Human Rights Against Land Grabbing? A Reflection on Norms, Policies, and Power uri icon

abstract

  • Large-scale transnational land acquisition of agricultural land in the global south by rich corporations or countries raises challenging normative questions. In this article, the author critically examines and advocates a human rights approach to these questions. Mutually reinforcing, policies, governance and practice promote equitable and secure land tenure that in turn, strengthens other human rights, such as to employment, livelihood and food. Human rights therefore provide standards for evaluating processes and outcomes of transnational land acquisitions and, thus, for determining whether they are ethically unacceptable land grabs. A variety of recent policy initiatives on the issue have evoked human rights, most centrally through the consultation and negotiation of the Voluntary Guidelines on the Responsible Governance of Tenure of Land, Fisheries and Forests concluded in 2012. However, a case of transnational land appropriation illustrates weak host and investor state enforcement of human rights, leaving the parties to in interaction with local groups in charge of protecting human rights.

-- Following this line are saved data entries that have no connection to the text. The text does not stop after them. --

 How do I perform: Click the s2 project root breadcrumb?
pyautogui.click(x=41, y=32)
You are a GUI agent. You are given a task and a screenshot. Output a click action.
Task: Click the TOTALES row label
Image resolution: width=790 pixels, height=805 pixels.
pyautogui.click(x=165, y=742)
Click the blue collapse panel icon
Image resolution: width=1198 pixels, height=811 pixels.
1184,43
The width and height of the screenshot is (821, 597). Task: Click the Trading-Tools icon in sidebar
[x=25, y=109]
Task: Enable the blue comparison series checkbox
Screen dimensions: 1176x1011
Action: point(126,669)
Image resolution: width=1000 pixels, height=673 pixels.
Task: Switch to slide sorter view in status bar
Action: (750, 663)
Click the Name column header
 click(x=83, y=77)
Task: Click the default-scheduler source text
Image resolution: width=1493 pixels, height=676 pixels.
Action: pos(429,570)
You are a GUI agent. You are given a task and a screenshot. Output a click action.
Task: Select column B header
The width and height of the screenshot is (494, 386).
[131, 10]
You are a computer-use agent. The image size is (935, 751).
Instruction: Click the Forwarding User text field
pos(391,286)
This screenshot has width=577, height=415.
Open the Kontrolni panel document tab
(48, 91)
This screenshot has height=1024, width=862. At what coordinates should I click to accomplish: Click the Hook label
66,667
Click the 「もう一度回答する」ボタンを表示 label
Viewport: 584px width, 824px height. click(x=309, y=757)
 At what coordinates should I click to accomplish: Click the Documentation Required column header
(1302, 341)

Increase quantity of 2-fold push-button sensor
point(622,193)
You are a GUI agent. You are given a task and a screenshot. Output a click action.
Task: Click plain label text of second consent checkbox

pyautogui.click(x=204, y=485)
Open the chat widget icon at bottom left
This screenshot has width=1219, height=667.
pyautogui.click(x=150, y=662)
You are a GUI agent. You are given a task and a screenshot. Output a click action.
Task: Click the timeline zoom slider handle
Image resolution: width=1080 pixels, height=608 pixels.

Generally, we have so far seen limited direct application of human rights by states in their governance of transnational land acquisition. Normative responses to transnational land acquisition-codes of conduct, principles of responsible agricultural investment or voluntary guidelines-do not in themselves secure necessary action and change. Applying human rights approaches one must therefore also analyze the material conditions, power relations and political processes that determine whether and how women and men can secure the human rights accountability of the corporations and governments that promote large-scale, transnational land acquisition in the global south.